▶ [Your assignment]
Once you find the line with "digitals [button] (561, 333)" in the entries below, print it and each line after it up to and including the line with "[2 Stars] (971, 626)", exactly, without pictures.

▶ [Available data]
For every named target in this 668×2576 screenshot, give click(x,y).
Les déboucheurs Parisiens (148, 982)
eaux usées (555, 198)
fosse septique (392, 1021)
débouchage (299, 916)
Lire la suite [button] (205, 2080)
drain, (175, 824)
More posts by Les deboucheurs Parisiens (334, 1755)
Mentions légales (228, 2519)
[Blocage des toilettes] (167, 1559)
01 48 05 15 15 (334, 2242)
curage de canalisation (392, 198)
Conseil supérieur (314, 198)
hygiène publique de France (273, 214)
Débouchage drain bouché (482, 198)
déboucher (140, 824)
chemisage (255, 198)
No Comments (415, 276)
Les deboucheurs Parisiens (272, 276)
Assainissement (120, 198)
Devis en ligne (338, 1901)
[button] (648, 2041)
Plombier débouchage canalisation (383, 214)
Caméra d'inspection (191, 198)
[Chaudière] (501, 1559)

--

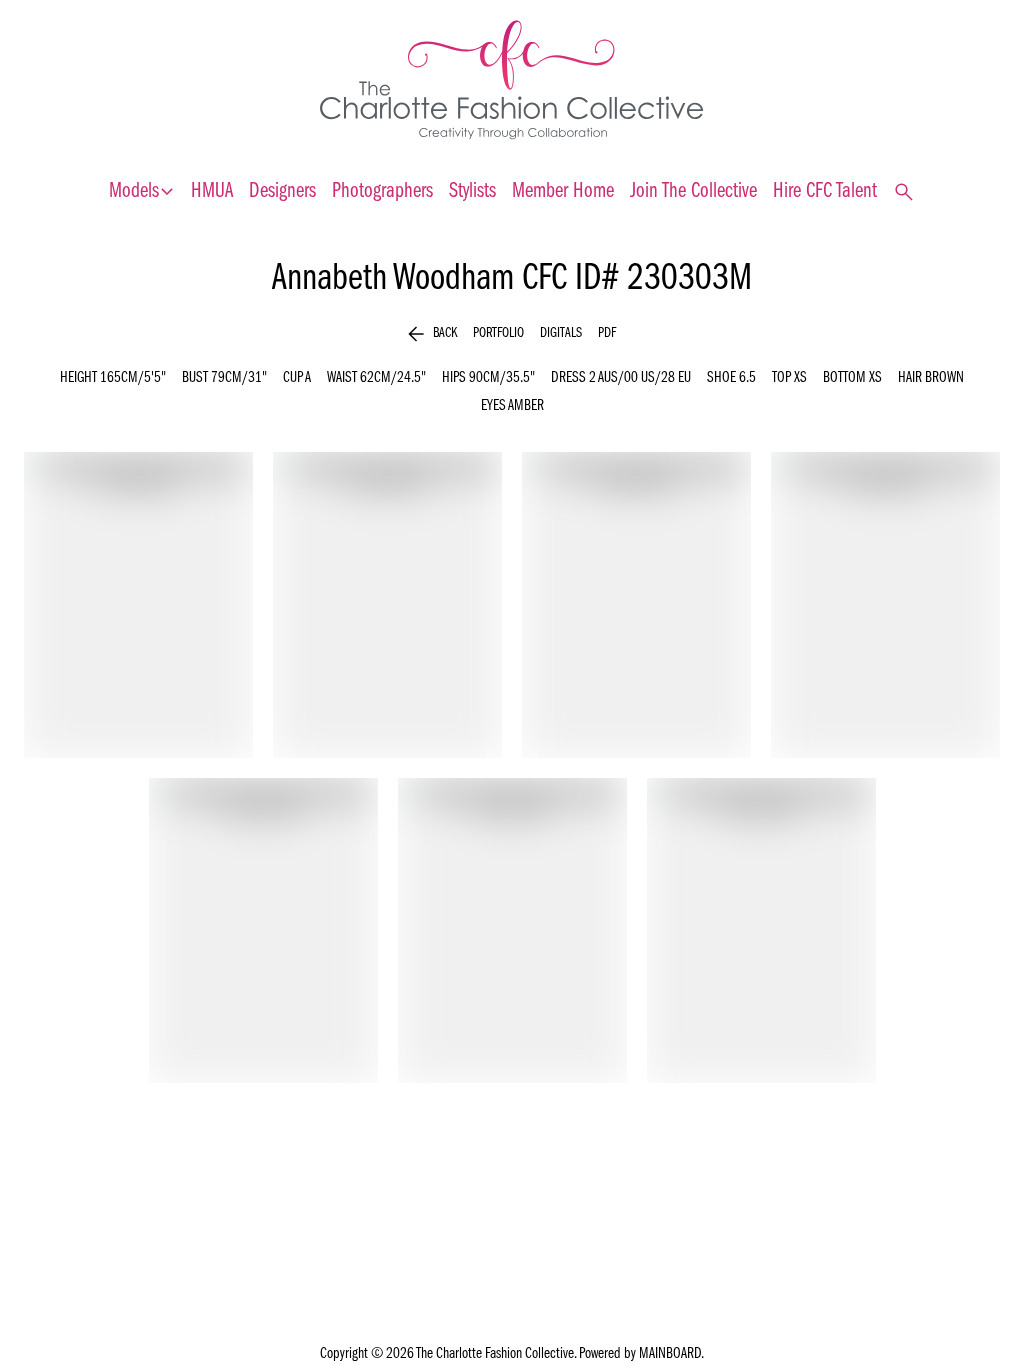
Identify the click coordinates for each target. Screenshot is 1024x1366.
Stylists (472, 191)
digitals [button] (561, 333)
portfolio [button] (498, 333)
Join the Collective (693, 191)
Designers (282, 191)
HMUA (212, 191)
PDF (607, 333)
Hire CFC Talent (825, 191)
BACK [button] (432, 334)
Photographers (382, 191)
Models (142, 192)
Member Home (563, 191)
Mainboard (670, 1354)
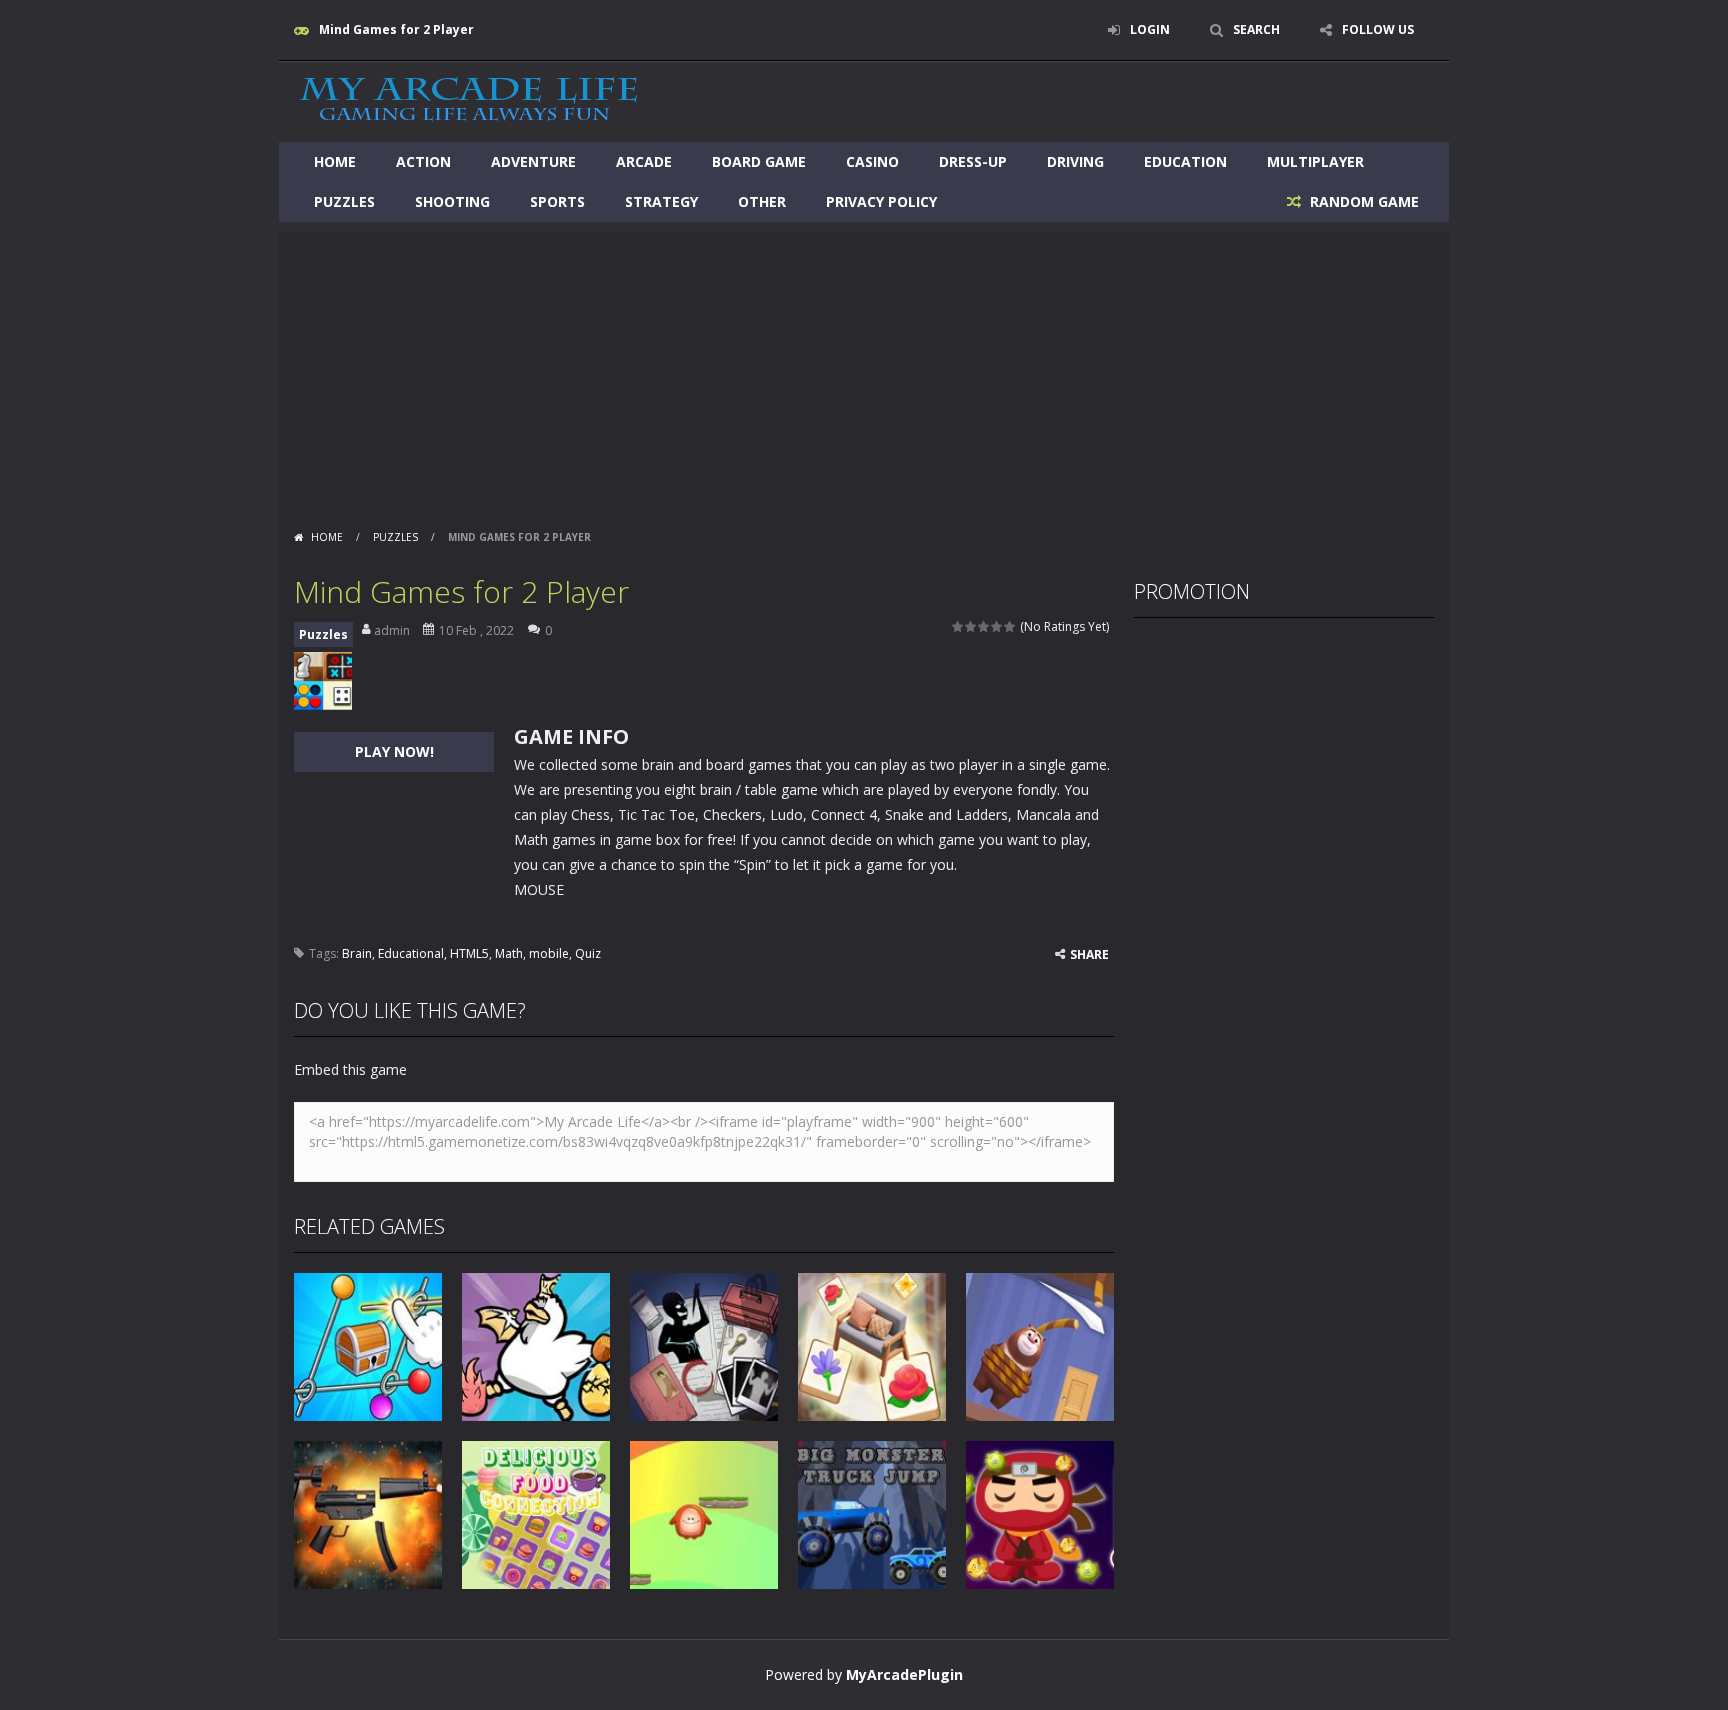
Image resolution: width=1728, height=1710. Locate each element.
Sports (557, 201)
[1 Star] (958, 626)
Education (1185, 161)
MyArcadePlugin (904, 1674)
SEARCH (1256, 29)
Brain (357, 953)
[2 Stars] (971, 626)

▶ [Output]
digitals [button] (561, 333)
portfolio [button] (498, 333)
Join the Collective (693, 191)
Designers (282, 191)
HMUA (212, 191)
PDF (607, 333)
Hire CFC Talent (825, 191)
BACK [button] (432, 334)
Photographers (382, 191)
Models (142, 192)
Member Home (563, 191)
Mainboard (670, 1354)
Image resolution: width=1728, height=1710. Locate each element.
Sports (557, 201)
[1 Star] (958, 626)
Education (1185, 161)
MyArcadePlugin (904, 1674)
SEARCH (1256, 29)
Brain (357, 953)
[2 Stars] (971, 626)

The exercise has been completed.